Data for processing →
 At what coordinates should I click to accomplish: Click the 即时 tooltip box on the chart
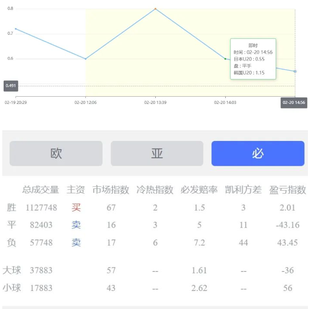(253, 59)
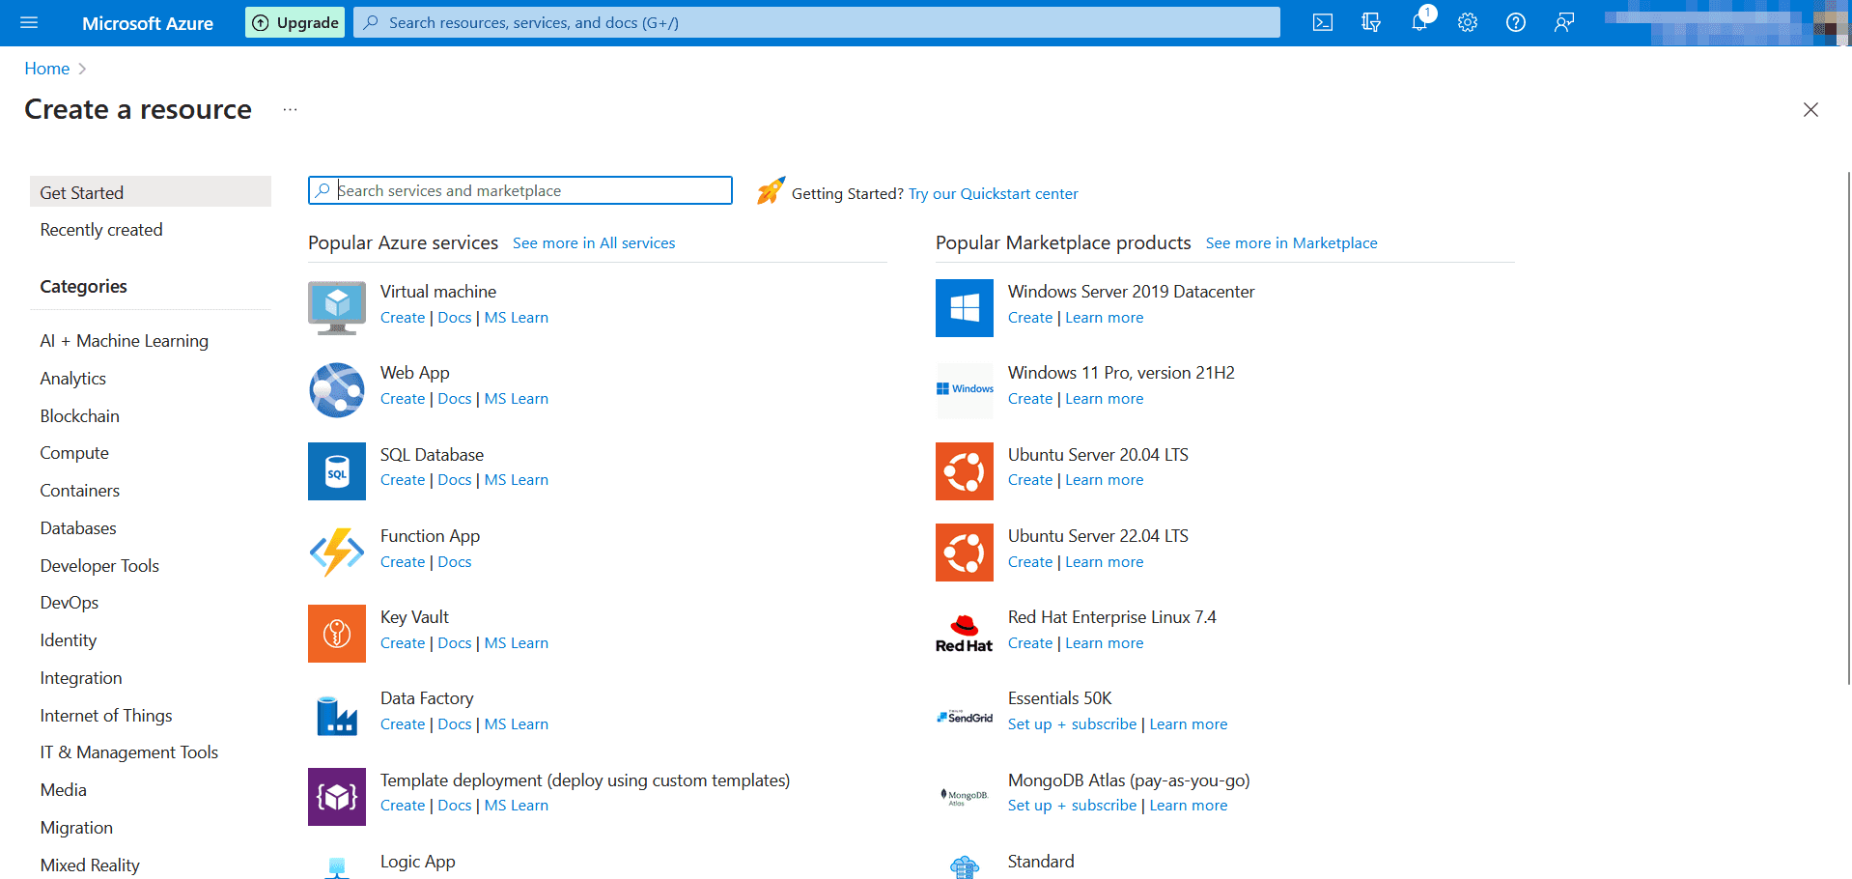
Task: Click the Red Hat Enterprise Linux icon
Action: 963,633
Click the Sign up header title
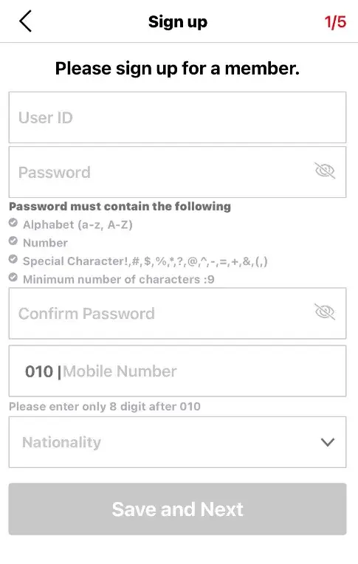 click(x=178, y=22)
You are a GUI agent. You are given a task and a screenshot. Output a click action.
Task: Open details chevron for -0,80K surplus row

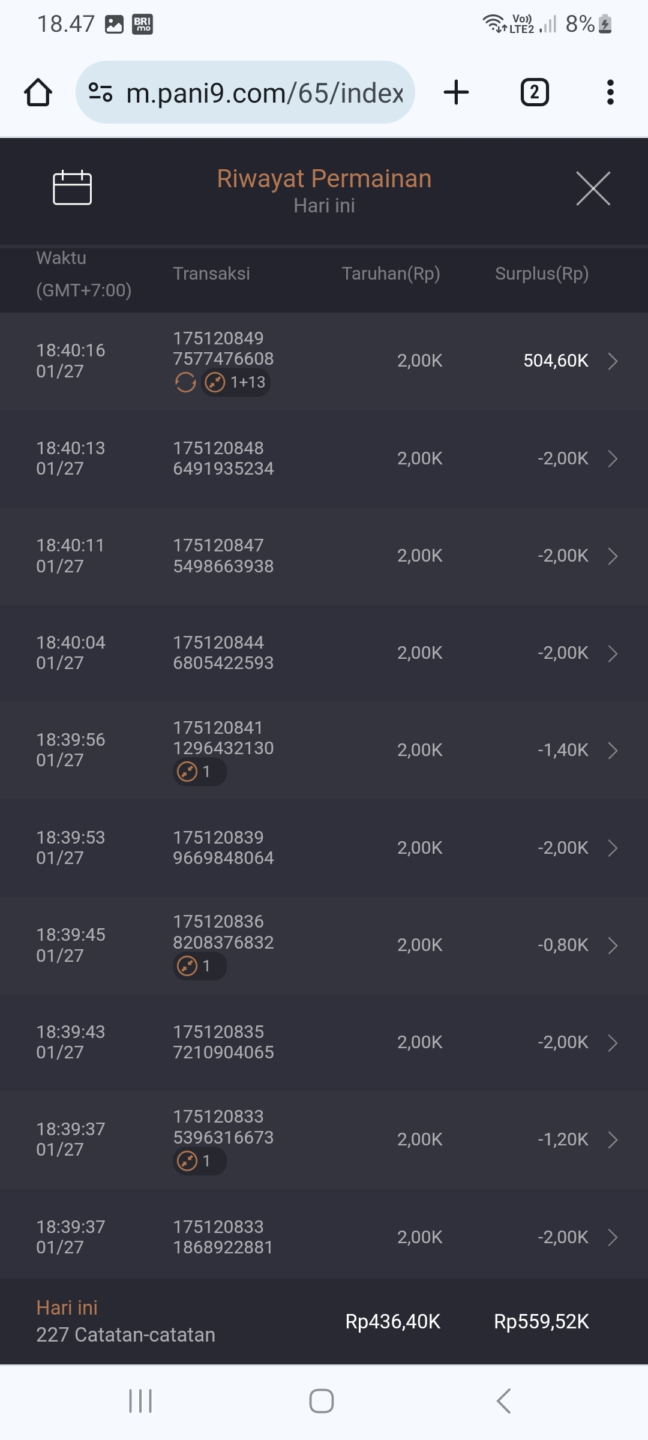613,946
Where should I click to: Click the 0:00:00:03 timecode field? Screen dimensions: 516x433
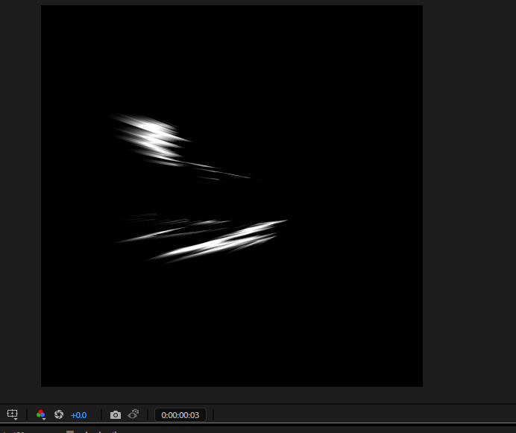click(x=180, y=415)
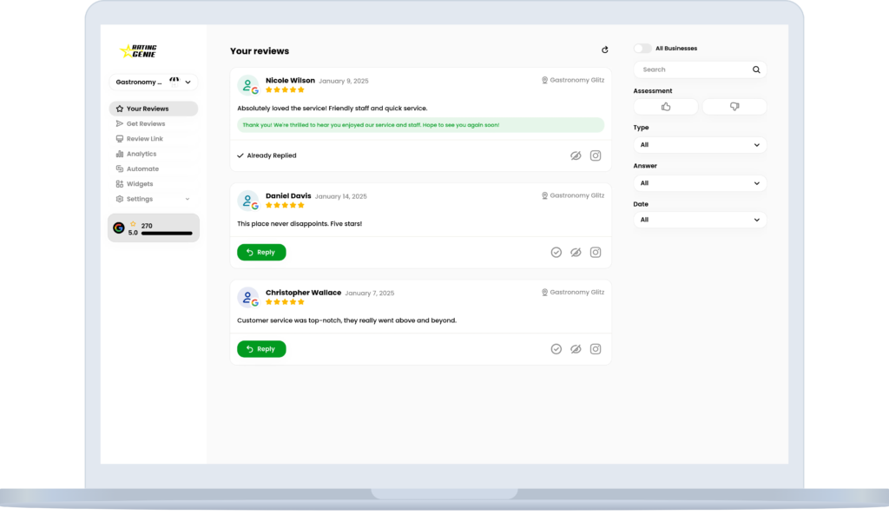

Your task →
Can you give all the material above again with "Sign up" changed to "Log in", everything else unchanged and the pictures left out?

The result →
 At what coordinates should I click to accomplish: Click the 即时 tooltip box on the chart
(253, 59)
Task: Click the Red Hat Enterprise Linux icon
Action: 963,633
Click the Log in header title
 click(x=178, y=22)
You are a GUI agent. You are given a task and a screenshot. Output a click action.
Task: Open details chevron for -0,80K surplus row

613,946
Where should I click to: Click the 0:00:00:03 timecode field? Screen dimensions: 516x433
click(x=180, y=415)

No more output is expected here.